Judge Tyler settled this argument by referencing the United States Supreme Court, whose justices wrote that “it will often be good police practice for the interviewing officers to clarify whether or not (the suspect) actually wants an attorney… Clarifying questions help protect the rights of the suspect by ensuring that he gets an attorney if he wants one, and will minimize the chance of a confession being suppressed due to subsequent judicial second-guessing as to the meaning of the suspect’s statement.” 

Reflecting on that ruling, Tyler wrote that it’s “simply good practice” for police to ask the suspect if her request for an attorney is unequivocal. 

Tyler recounted the events of that night, writing that Strock was “hysterical” when law enforcement arrived at their home and tried, in vain, to revive Jeffrey. 

FSO deputy Kelsi Sullivan had testified that Strock interfered with paramedic efforts, and Sullivan asked FSO deputy Jesse YoungChief to remove her from the room. Tyler wrote that YoungChief “dragged” Strock away from her husband, then was placed into handcuffs, locked into the patrol vehicle, and taken to the Riverton FSO headquarters. 

“The state did not show by a preponderance of the evidence that the defendant was given the Miranda warnings at the time she was handcuffed,” the judge wrote. 

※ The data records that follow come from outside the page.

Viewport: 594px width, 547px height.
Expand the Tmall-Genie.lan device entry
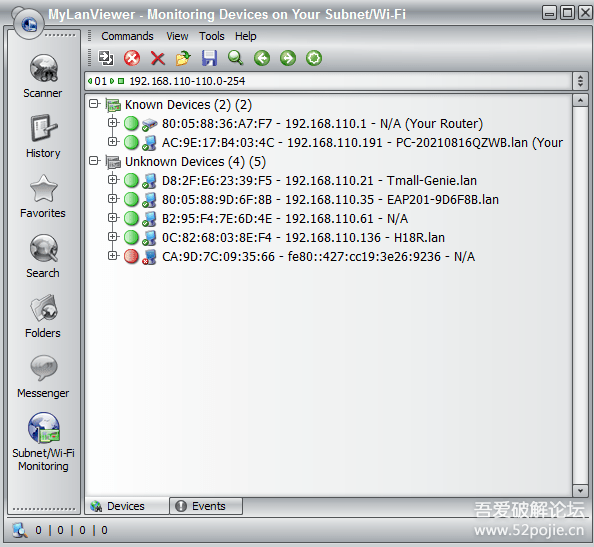tap(112, 180)
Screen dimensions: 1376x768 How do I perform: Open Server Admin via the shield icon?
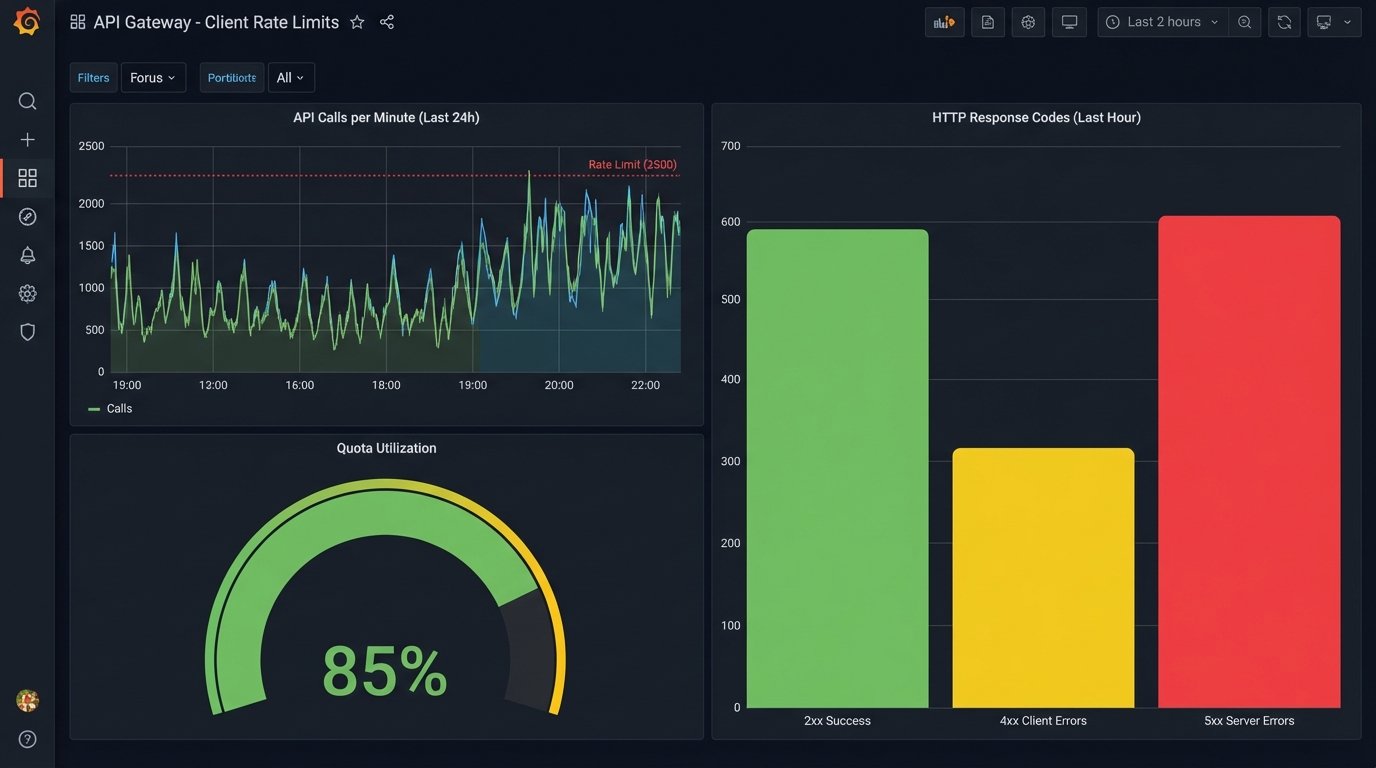(27, 331)
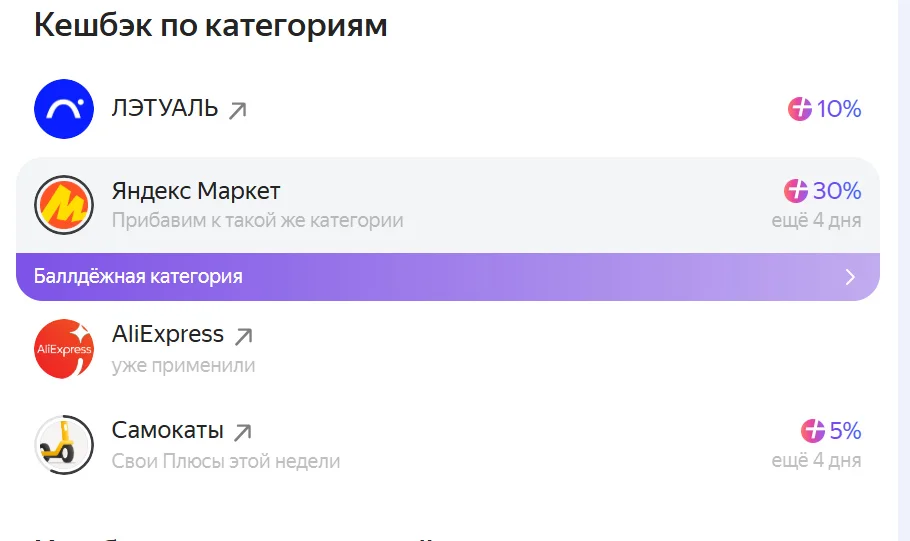Click the 10% cashback value for ЛЭТУАЛЬ
Screen dimensions: 910x541
click(x=839, y=109)
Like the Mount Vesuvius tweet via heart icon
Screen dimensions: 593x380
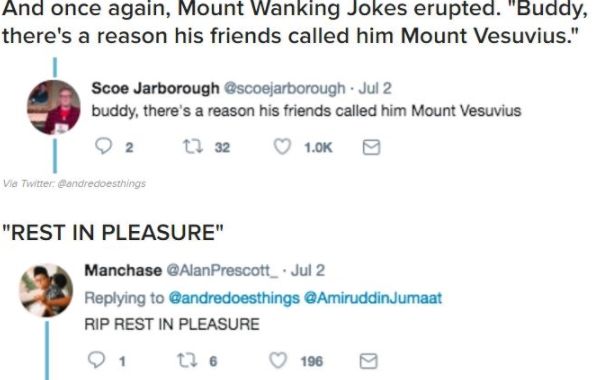coord(282,147)

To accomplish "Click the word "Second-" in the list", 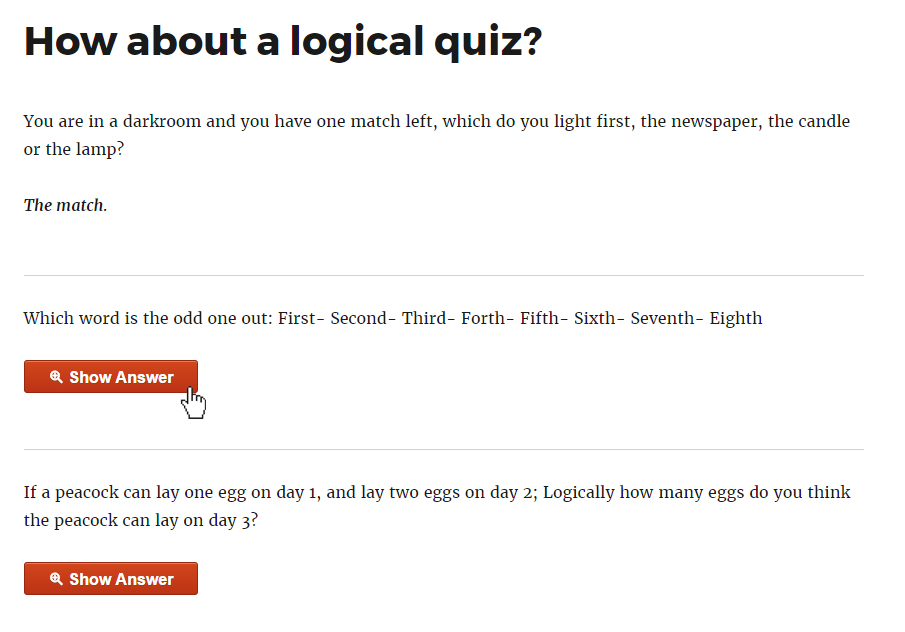I will click(x=362, y=319).
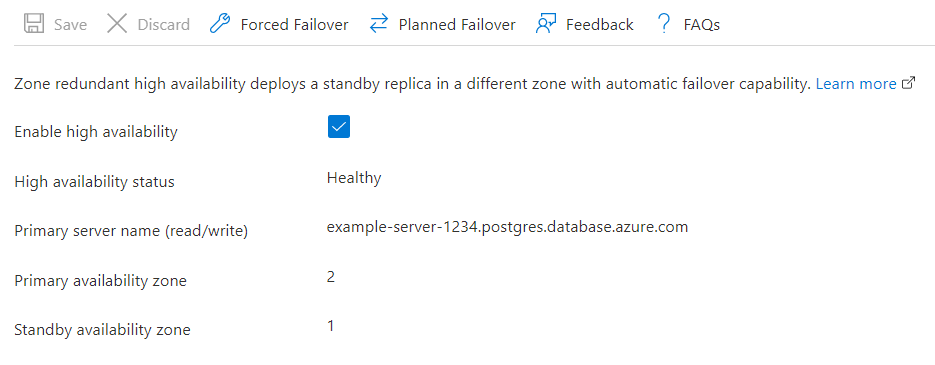Click the Save floppy disk icon

[x=34, y=24]
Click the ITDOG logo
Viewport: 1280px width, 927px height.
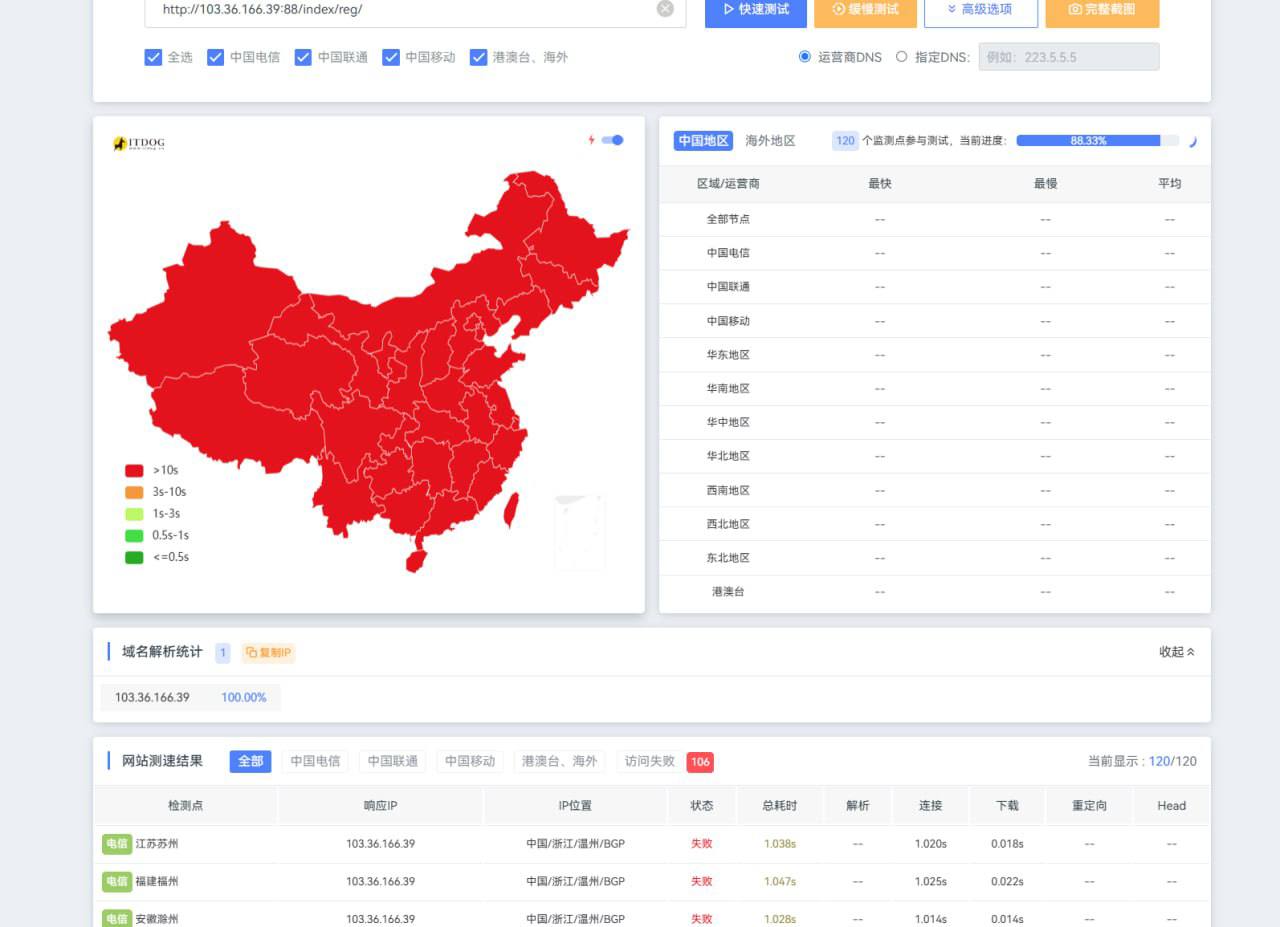[139, 144]
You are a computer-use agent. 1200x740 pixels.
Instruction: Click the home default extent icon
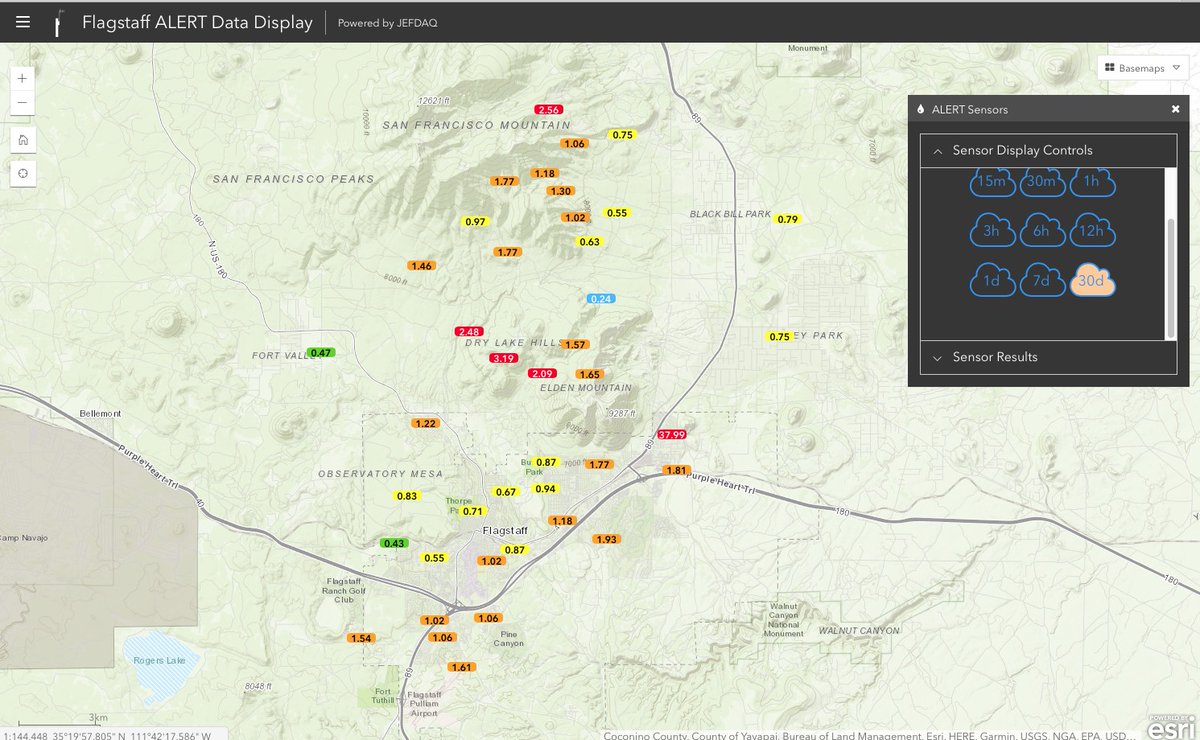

He also noted that Strock “appeared disoriented as to time, place, or purpose,” when she arrived for her interview, according to bodycam footage. 

“As of approximately 12:15:15 a.m., no law enforcement officers, specifically including Armstrong, have… informed the defendant of her status (i.e., under arrest or free to leave), and no law enforcement officers, specifically including Armstrong, had informed her of the Miranda warnings.” 

In conclusion, Tyler wrote, the state “has failed to prove by a preponderance of the evidence that any of the defendant’s statements to Armstrong after approximately 12:39:32 a.m… were voluntarily made, and they must be suppressed.” 

Prosecutors may not introduce any of the suppressed evidence at trial in their case-in-chief. However, the state may use the evidence to rebut certain defenses and testimony, if the defense narrative runs contrary to the evidence.